### Problem to solve
Only the lines from the start of the data through the line containing "You are a computer-use" should be written out, exactly as they are, with both ends included and the pictures left out.

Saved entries
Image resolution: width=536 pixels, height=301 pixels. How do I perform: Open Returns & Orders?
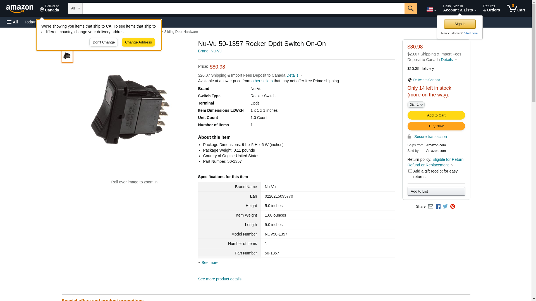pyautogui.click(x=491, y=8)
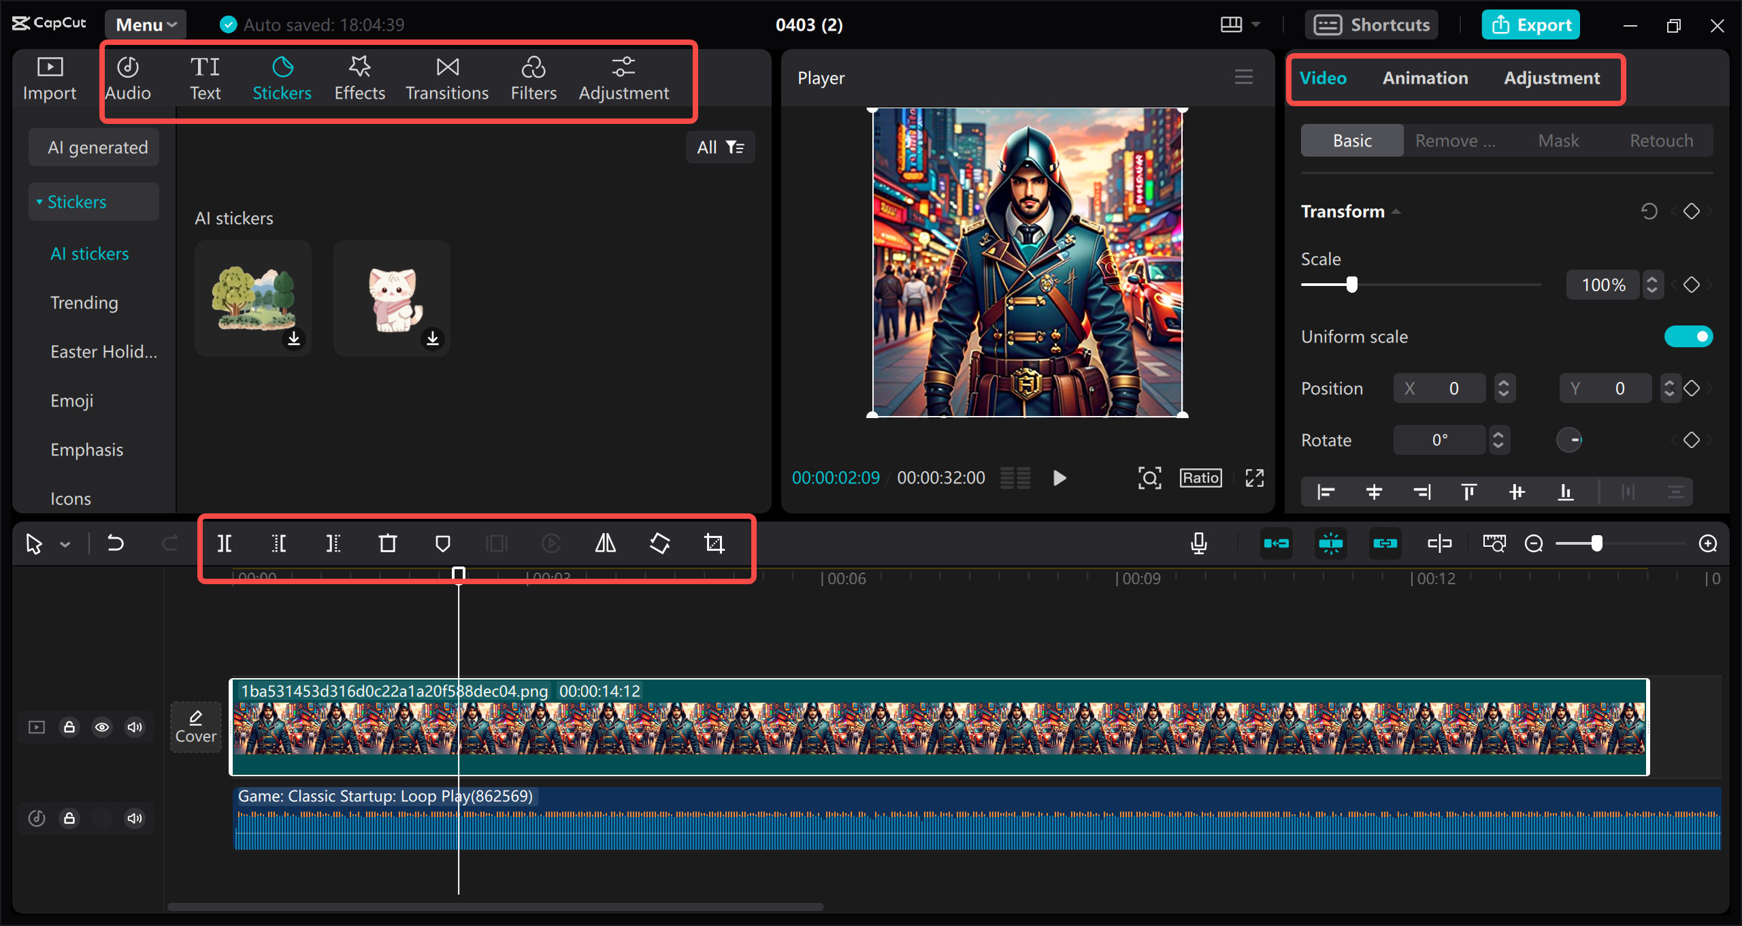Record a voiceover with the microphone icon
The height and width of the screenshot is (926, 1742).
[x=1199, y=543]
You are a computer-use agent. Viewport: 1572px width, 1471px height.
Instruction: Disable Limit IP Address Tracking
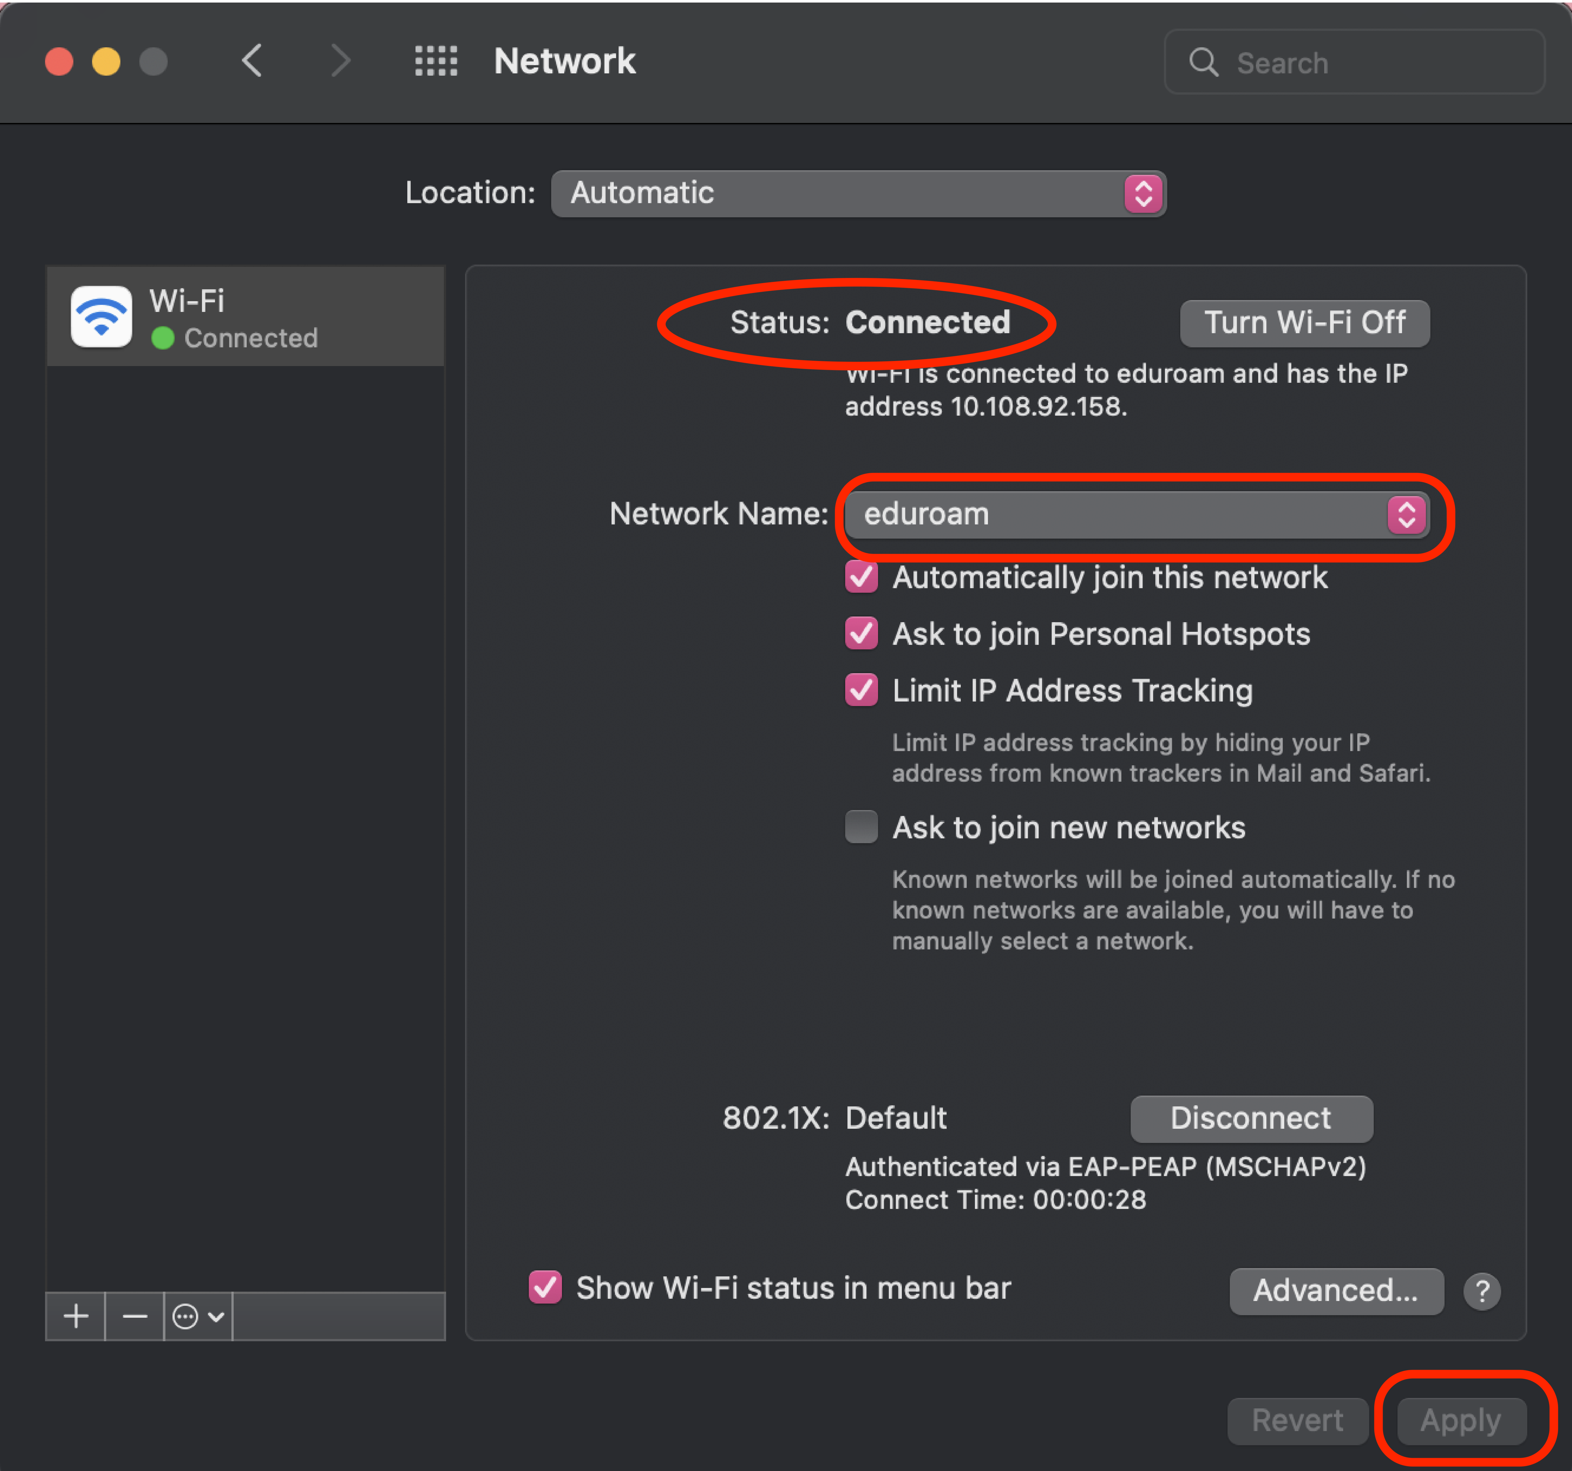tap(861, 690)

### Answer box
Image resolution: width=536 pixels, height=301 pixels. How do I perform: Open Returns & Orders?
pyautogui.click(x=491, y=8)
Record a voiceover with the microphone icon
The height and width of the screenshot is (926, 1742).
[x=1199, y=543]
You are a computer-use agent. Viewport: 1572px width, 1471px height.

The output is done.